No ano passado, último ano do ensino médio, vi a necessidade de focar mais na matemática e decidi sair do curso técnico em química no Ifal. Passei a estudar em um colégio fantástico, com bolsa integral. Eu ficava em Maceió de segunda a sexta, no apartamento de um projeto que tinha um financiamento, morava lá com mais outros três alunos, um do ensino médio e outros dois que cursavam matemática. Além dessa mudança pesada, era o ano do vestibular. Eu recebi um e-mail da Fundação Getulio Vargas (FGV) para prestar o vestibular, concorrer a uma vaga na Fundação com uma bolsa pelo Centro para o Desenvolvimento da Matemática e Ciências. Passei a fazer algumas matérias de matemática na Ufal como aluno especial para adiantar os estudos da faculdade.

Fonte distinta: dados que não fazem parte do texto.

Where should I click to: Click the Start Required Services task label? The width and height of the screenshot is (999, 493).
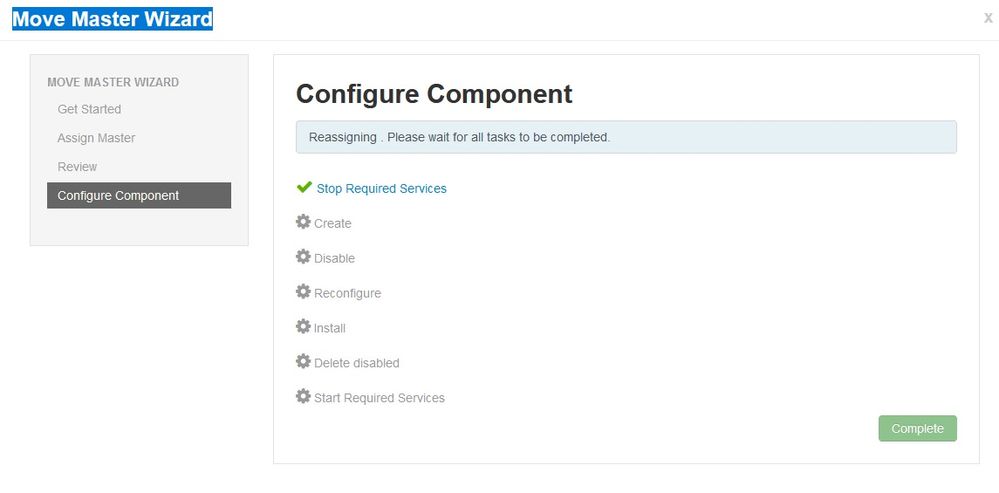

Mas isso só durou até março, porque veio a pandemia. No início, me senti desmotivado. Todos os dias à tarde eu ficava no colégio ou na Ufal estudando com outras pessoas, debatendo em grupo. Com a pandemia, passei a ficar o tempo todo estudando sozinho. Mas não demorou muito pra que eu me adaptasse e começasse a estudar com meus colegas online. Além das aulas do meu colégio terem iniciado online, as aulas da Ufal também se adaptaram, e eu consegui cursar quatro matérias em paralelo ao meu ensino da escola.

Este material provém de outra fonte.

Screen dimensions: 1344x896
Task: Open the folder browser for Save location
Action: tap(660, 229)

Hoje, estudo matemática aplicada na FGV do Rio, mas ainda não cheguei a conhecer a sede da faculdade por conta da pandemia. Faço parte do Laboratório de Estatística e Ciência de Dados (LED/Ufal) e participo de um projeto da Prefeitura de Florianópolis para produzir um programa capaz de automatizar a tarefa de preencher tabelas para o sistema de Covid-19 da cidade. Nas noites de sábado, junto com outros colegas do Ifal, resolvemos problemas da primeira fase da OBMEP para os alunos calouros do Ifal, para passar essa cultura olímpica adiante. Selecionamos as questões, pedimos para que eles resolvam durante a semana, e no próximo sábado rola um debate e resolução das questões. 

Recentemente participei da Competição Internacional de Matemática para Estudantes Universitários, uma prova bem difícil, aberta para alunos do mundo todo. Consegui uma medalha de prata. Tenho aula da faculdade de 7h30 às 13 horas durante a semana, à tarde divido meu tempo entre estudar matérias da faculdade, antecipar alguns conteúdos da pós-graduação, e faço o projeto do laboratório.

O desafio é gerenciar o tempo de cada coisa, organizar para que dê pra estudar um tempo de cada coisa. Aos sábados vou pro mercadinho do meu pai, é um dia animado porque é o dia da feira aqui em União, então acordo antes das 6 horas e lá ajudo a pesar farinha, embalar mercadoria, fico lá até meio-dia, quando volto pra casa e volto a estudar. Nunca desisti, apesar dos percalços. Se você tem um objetivo, todo dia caminhe um pouquinho que seja na direção dele.